One technique that is straightforward to understand is that folks have done "time-slide" analyses for many years - i.e. offsetting one detector's data in time - to understand what the "baseline" rate of correlations is in data streams where there is no possible physical origin.
Naturally, much more statistical analysis has been done to ground the claims of "detection"; beyond detailed academic publications, LIGO and others have been producing layperson-accessible science summaries for years/decades that address these and other questions.
> have been producing layperson-accessible science summaries for years/decades that address these and other questions.
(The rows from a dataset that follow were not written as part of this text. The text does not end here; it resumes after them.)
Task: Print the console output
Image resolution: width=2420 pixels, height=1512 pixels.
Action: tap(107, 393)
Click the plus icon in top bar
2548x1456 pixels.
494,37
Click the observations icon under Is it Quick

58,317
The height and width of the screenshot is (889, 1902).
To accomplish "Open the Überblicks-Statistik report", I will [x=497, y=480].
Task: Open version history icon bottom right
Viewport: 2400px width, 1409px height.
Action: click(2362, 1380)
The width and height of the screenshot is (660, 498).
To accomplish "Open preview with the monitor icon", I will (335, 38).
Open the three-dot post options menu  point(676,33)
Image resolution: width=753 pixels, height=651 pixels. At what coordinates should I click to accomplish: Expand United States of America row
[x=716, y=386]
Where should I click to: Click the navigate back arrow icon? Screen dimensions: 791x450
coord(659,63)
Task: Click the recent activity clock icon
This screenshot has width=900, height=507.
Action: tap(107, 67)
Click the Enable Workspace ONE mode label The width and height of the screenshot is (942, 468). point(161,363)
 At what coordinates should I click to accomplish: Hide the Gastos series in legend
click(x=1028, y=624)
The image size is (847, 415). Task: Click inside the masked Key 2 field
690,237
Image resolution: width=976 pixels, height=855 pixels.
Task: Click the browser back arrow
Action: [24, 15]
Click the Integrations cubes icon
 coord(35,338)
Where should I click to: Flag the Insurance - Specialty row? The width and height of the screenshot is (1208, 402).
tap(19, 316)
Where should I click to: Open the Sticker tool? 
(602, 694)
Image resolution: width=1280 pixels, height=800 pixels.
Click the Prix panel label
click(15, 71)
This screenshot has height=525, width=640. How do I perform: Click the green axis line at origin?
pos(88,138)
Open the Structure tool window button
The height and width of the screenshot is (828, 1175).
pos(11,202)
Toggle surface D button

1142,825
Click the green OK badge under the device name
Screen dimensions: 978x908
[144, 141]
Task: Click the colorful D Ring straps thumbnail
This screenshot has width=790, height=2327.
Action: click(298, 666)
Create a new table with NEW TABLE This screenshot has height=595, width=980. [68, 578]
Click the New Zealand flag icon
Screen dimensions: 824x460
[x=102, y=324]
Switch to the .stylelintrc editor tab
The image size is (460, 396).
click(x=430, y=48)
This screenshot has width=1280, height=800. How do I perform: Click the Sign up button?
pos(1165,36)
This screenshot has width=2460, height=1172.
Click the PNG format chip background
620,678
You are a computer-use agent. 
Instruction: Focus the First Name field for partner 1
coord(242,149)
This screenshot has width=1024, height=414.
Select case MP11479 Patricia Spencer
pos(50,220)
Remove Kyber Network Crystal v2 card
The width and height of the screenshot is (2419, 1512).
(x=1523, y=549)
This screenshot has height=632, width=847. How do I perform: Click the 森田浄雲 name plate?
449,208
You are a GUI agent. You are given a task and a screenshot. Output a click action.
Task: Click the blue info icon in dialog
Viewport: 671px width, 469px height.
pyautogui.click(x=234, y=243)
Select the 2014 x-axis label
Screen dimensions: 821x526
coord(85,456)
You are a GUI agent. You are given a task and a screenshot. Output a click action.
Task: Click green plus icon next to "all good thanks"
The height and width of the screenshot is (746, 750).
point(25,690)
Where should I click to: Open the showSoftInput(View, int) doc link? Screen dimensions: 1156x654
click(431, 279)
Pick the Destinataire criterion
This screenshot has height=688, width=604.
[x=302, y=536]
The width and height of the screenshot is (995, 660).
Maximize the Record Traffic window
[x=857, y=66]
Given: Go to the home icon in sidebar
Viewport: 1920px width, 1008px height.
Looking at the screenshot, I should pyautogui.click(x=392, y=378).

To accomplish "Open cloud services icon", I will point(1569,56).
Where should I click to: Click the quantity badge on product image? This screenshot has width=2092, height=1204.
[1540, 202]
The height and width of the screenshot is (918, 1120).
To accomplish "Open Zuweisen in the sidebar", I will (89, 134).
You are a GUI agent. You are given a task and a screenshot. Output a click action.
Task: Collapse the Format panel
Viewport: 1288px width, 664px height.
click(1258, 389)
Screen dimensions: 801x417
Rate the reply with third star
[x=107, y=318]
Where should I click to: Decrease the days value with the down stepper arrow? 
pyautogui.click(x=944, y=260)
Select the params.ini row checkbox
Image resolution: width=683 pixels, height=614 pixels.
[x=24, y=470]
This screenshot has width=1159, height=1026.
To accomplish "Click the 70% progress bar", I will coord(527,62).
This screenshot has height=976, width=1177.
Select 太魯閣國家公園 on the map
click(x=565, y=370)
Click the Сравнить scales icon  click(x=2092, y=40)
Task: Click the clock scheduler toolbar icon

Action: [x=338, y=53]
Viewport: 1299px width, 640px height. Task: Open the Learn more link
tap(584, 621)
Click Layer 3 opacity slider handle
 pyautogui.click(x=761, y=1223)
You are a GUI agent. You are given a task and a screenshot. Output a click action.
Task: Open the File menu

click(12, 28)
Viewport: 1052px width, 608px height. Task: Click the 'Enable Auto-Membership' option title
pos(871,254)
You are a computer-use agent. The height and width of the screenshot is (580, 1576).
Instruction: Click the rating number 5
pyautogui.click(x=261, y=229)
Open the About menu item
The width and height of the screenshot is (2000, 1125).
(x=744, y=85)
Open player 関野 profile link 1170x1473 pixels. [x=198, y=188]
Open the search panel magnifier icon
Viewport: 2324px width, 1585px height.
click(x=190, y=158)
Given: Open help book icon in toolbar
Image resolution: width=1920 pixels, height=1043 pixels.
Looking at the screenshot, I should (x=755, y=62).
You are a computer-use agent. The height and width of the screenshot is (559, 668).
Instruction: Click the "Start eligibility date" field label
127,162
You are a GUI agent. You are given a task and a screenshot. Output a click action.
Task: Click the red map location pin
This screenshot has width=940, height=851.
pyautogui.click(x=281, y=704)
Citation please. Every layperson accessible summary has said "we use advanced statistics and machine learning" and I haven't found a simple high school statistics accessible explanation yet. Unlike say the higgs boson, I think for this experiment a simple statistical treatment is not an unreasonable request.
Please show me and correct me. I would love to be able to believe we have detected gravitational waves.
You can't take two detectors and just say "they correlate" without presenting the blinded correlation data. If you apply the crazy filters that they do, how many of those signals happen in both detectors by chance?
In fact, you can't do a proper statistical analysis without three identical detectors, or at least two pairs of detectors, which we will have once ligo1,2 and Virgo are all online at the same time, and watch how the filtered signals drop in count based on how many detectors you look at.
> It is the first GW observation that has been confirmed by non-gravitational means.
This is a pretty weak claim. Worryingly, iirc it is the only multi-messenger observation we've made to date, so, again. How many supernovae do we see at any time in any given segment of the sky, and what is the likelihood that it would have happened to be in whatever ~1/20 spatial angle the Gw detectors happen to have resolutions over, and out of the other n candidate neutron-neutron mergers we've "detected" what are the odds that we wouldn't have seen a supernova in the EM by chance in all of the others?
If almost every single event came with a mm detection, I'd be convinced, but honestly, IMO it's looking kinda grim right now. We will find out if after we jack up the sensitivity we continue to fail to make multi messenger observations at the same rate as we have so far
> How many supernovae do we see at any time in any given segment of the sky, and what is the likelihood that it would have happened to be in whatever ~1/20 spatial angle the Gw detectors happen to have resolutions over, and out of the other n candidate neutron-neutron mergers we've "detected" what are the odds that we wouldn't have seen a supernova in the EM by chance in all of the others?
The data's all publicly available. You go ahead, do the general relativity, and tell us.
I had no idea how much cross correlation they produced (see the "Scientific Importance" sections). I love the fact that measurements got like 10 orders of magnitude or more better--that's just absolutely absurd.